If you recall my observations about HA! and Itai Erdal’s use of slowly fading spot lights, here is a performance that completely relied on that effect. And not completely, we’ll just say it was an important one. There were numerous lighting configurations. It was essentially a collection of repetitive movements with ethereal, drone style music from Christophe Renaud.
Each piece within the whole is given the space and life it deserves by fading in and out slowly, both lighting and music, while the movement remains essentially static. That’s right: static movement. There are no props. It is all about the body in space.

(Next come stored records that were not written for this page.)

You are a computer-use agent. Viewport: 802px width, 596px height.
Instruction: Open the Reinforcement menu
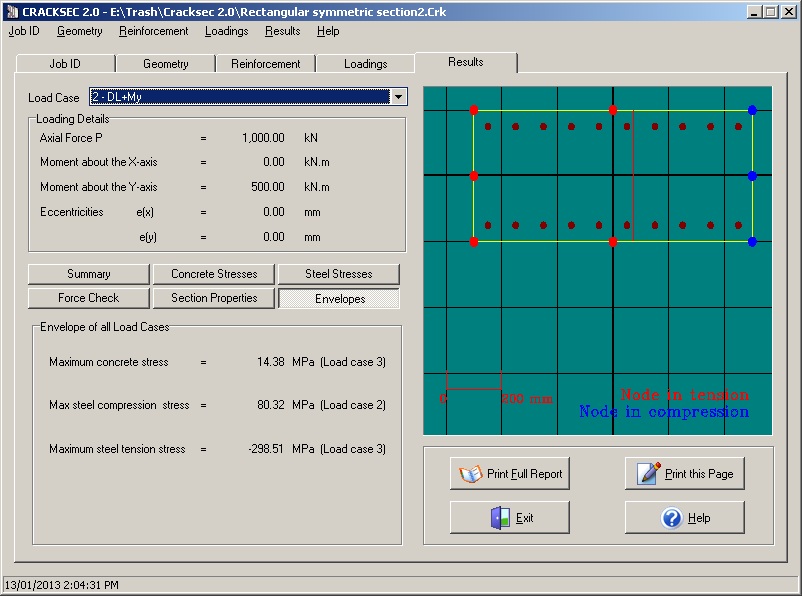(x=153, y=31)
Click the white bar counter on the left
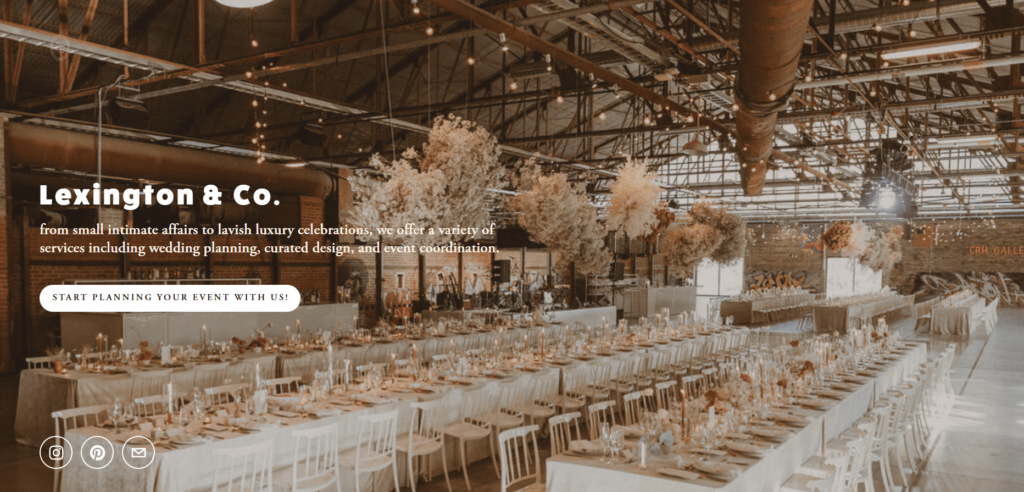Image resolution: width=1024 pixels, height=492 pixels. click(x=209, y=325)
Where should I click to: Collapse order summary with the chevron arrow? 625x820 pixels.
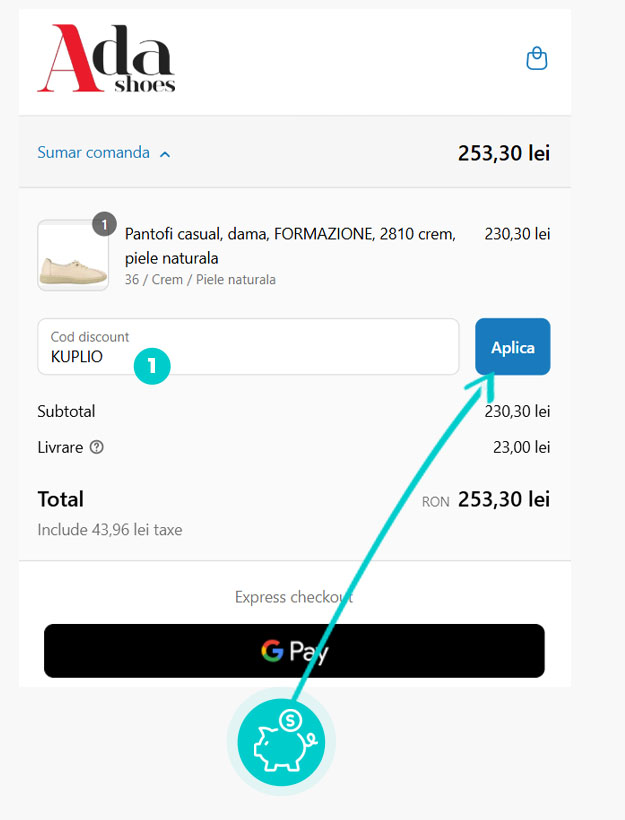(165, 154)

The impression forever with me is this woman spinning with a crucifix configuration behind her; arms stretched in a cross, spinning, spinning, gracefully. Obviously you’re concerned for her dizziness, but she has no doubt rehearsed many times. Whatever it is that I love about it, I don’t exactly know. It was just beautiful and bleak, full of sadness, alone, and that is essentially the spiritual dilemma.
There are two performers in this whole thing. It includes apparently her sister, Dalila Belaza. I did not recognize a second performer until the second half, after the intermission. They are similar in appearance. Anyway, the second half explored a little more that area of relationship. It was similar to the first section—I guess I don’t have anything different to say about it and not much time to say it.
It was in the same building as the The Works, which began almost immediately. I am not reviewing these much because it’s everyone’s time to relax, drink, and eat. I thought that I could do these Face Time Interviews that I started at SXSW in 2012. But this isn’t the place; we’re all decompressing and want to catch up with friends, meet new people. And at this Works, it is much easier to do that. But I want to touch last night’s thing a bit.
The Boy Band Audition by Alexandro Segade is a brilliant party product. I mean that this guy can do weddings with this performance, like a for-hire karaoke DJ. It is perfect for a dance-heavy festival where professional dancers join the competition. In fact, the greatest competition was The Powerful People with half of that troop passing the audition.
Its funny, I tweeted at the start that if Miguel Gutierrez didn’t win, something was fucked up. But actually, he’s kind of fucked up. Like, he isn’t boy band material at all; he just wanted it really bad. I realized he’s way too crazy and intense to be the smooth Justin Timberlake type it takes. He’s even too crazy to be Scary Spice—know what I mean? But he won. Which proves: you got to want it. And on that note, I am sure that JT always wanted to be the Fred Astaire of our times. That he is—if not more. But Miguel is more innovative; he is the only Miguel Gutierrez of our times.